Sound problem

  • #1
mtworkowski@o
213
0
I have a question about sound transmission through air. In blocking the sound with a structure is it better to put the structure next to the sound source or next to me?
I'd like to put up a shed to block the sound of my neighbor's hot tub. When it's running I can hear it in my house. Would the shed be more effective if it were closer to the hot tub or closer to my house? The hot tub is 20 ft from from the property line and my house is 15 ft from the property line. My wife thinks the shed should go near the house and I think it would work better closer to the source of sound. Where is best. Thanks
 

Answers and Replies

  • #2
Ed Aboud
201
0
Hey.
Next to you, because as sound travels a distance it gets quieter because it will be absorbed by other objects in its path. By having it away from the source, you will have already diminished sound trying to get through your shed.
 
  • #3
mtworkowski@o
213
0
Thanks for the quick response Ed. However, I don't think I agree with your answer. Sound does not diminish because it gets absorbed by objects in its path. Objects reflect sound. Sound is diminished at the rate dictated by the inverse square law. A point source radiating into a solid angle. That shed should reflect and absorb the sound and only leave a diffused source. I'm sorry to disagree with you but don't you think this is rather a good exercise? Anybody want to chime in on this, I would be very glad to hear from you. Thanks Ed.
 
  • #4
FredGarvin
Science Advisor
5,088
10
Your neighbor's hot tub must be a pretty cheap model. I have mine right next to the sliding glass door in our den. When that kicks on I can't hear a thing.

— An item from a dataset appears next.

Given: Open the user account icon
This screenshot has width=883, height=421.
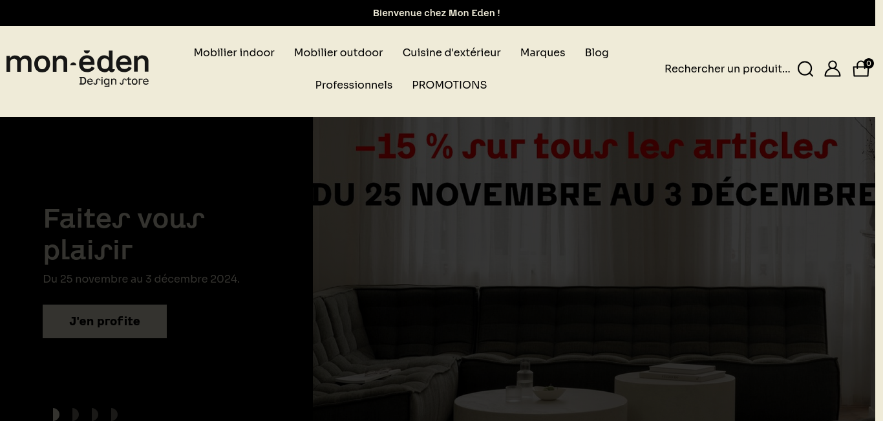Looking at the screenshot, I should (833, 69).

From an industrial standpoint, it is always better to attenuate a signal at the source since there are so many factors that can affect the sound in the far field. This isn't necessarily the case here, but I think I agree with you in that the shed should be closer to the source. However, understand that you will still get reflections and probably some diffraction from the source. My opinion would be to put up a hedge or trees in between. It would be much more effective than adding another solid surface to bounce sound off of. Or, if that's not feasible, is your neighbor a nice enough person that you could look at adding insulation and maybe some panels to his tube frame?
 
  • #5
mtworkowski@o
213
0
Fred,
Thank you for you rresponse. I'm starting to think that some pecentage of the problem is resonance in that area of my house. You triggered that line of thought when you mentioned the patio doors in your den. Glass has a very high resonant frequency, not to mention it's ability to reflect sound. My neighbors are just noisy people and they don't seem to be aware of that fact. I find this to be an interesting problem to solve and I'm sure it will require a combination of things. I even considere active noise cancellation because of the predictable wave form of the hot tube. Any more ideas very welcome. Thanks again Fred.
 
  • #6
FredGarvin
Science Advisor
5,088
10
No problem.

In your case, I wouldn't necessarily say resonance as the main problem. I would say echoing or reflection are your big problems to contend with. I am not an acoustician, but I would think that most residential sound sources would not have enough energy to really induce a structure's resonant modes to an audible level.

A noisy neighbor is a tough nut to crack. I have the same issue with a family behind us. They simply don't realize that they are very loud. I have hinted to them but I admit I haven't come right out to ask them to quiet down which would probably solve 99% of the problem. It is an interesting problem. The active noise cancellation would be kinda cool if you could get it to work.